In many respects Cohen’s grandchildren are fighting for money that may not be seen until their own grandchildren are grown.

Katzen said the brother “enjoys the Boca Raton country-club lifestyle” while his client “has a very low-level lifestyle. She lives with her kids. She can’t afford her own home.”

Attorney Jack A. Falk Jr., a partner at Dunwody White & Landon in Miami, represents Turkish.

“They make a lot of allegations, but the fact is every penny of what happened with the mother’s trust was accounted for,” Falk said. “There was no improper activity whatsoever.”


Turkish claims five family trusts allow him to get paid for his work as trustee and withdraw money from those accounts to live on—all above board with his sister’s knowledge.

There is little dispute that Trask played favorites among her three children. Another daughter, Bernice Klein, was written out her will completely after a fight with her mother, and her relationship with Brody was admittedly strained at times—though Brody claims it was because of her brother.

Turkish made it his job as an adult to manage his mother’s estate and provide for her care, according to court documents from both sides. Trask was confined to a wheelchair in the last decade of her life.

Brody “was as quiet as a mouse while her mother was alive, and then only after she was dead did she start complaining about things she agreed to years before,” Falk said. “She did a complete 180-degree turnaround.”

Korvick rejected a motion by Brody to file a second amended complaint, which outlines a fractured family.

One matter of contention raised in the second amendment complaint is Trask’s mind-set. Brody claims her mother had diminished mental capacity from 1997 to her death. “In her diminished mental and physical capacity, Ada was more susceptible to Arthur’s dominance and exercise of undue influence,” the amended complaint reads.

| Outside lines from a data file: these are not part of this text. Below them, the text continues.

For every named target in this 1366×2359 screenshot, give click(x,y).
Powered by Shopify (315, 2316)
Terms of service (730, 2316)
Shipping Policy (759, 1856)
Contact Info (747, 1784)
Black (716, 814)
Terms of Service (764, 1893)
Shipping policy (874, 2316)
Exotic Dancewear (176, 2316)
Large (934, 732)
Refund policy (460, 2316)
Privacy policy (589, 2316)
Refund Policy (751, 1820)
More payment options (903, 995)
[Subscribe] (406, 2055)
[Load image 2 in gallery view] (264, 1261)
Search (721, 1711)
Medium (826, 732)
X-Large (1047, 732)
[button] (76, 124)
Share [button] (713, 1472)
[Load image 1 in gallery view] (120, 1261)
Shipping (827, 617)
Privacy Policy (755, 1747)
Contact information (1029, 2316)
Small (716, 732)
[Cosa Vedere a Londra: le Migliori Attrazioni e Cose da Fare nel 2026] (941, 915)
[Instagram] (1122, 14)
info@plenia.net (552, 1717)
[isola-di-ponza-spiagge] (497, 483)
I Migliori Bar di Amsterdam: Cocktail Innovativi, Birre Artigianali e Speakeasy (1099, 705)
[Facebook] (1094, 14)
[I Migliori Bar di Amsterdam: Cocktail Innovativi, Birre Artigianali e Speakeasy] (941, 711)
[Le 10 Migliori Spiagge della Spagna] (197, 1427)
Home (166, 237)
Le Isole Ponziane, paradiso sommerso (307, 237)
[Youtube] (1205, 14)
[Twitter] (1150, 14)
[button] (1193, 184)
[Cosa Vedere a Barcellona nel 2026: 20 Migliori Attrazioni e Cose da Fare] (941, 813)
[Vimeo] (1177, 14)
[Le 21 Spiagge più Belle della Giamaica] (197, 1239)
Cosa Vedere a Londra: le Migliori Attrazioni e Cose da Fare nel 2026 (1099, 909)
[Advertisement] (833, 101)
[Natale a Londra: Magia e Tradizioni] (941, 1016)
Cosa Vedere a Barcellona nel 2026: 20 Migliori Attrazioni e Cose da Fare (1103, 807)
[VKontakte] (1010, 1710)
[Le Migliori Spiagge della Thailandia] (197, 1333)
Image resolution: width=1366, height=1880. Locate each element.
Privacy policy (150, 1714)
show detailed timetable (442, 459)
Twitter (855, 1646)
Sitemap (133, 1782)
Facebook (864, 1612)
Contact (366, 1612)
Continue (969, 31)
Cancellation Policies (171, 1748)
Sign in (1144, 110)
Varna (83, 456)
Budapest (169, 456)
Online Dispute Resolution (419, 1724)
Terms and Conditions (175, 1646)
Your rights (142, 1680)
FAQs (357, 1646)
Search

Falk said Korvick rightly barred the latest amended complaint. He said Trask conferred with attorneys and managed her affairs right up to a few weeks before her death.

“It is an absolute absurdity they would even file that document,” Falk said.


Falk said Brody had her attorneys look over trust accountings and she approved all withdrawals.

Katzen said his client thought her brother’s withdrawals reflected he was managing millions of dollars and didn’t think he was depleting principle. He said it doesn’t matter that Turkish had the authority to write checks to himself from the account.

“Even though he had the authority to give gifts to himself, his duty was to his beneficiaries. It is our position that by its very nature he is breaching his fiduciary duty by making a distribution,” Katzen said. “He is invading the principle that he has a duty to Carole to protect.”

Falk said Brody would be mistaken to believe Trask inherited more than $20 million.

Her money came in “dribs and drabs” as real estate holdings formerly owned by her father were sold off. She would get a portion of whatever interest her family had in those buildings, sharing the windfall with her siblings.

And Trask had a penchant for the good life as well, he said.

“She liked to eat out. She had a very nice standing of living. She was used to that from the time she was young,” Falk said.

He said the trial could come down to a fight over a paltry amount: money his client took over his $9,500 monthly fee for managing the trusts.

Katzen said Brody’s allegation aren’t unusual when a family member controls the purse strings of an estate.

“It’s a lapse of judgment of the grantor, of the parent,” Katzen said. “However, courts should look at cases like this with strict scrutiny because of the inherent conflict of interest.”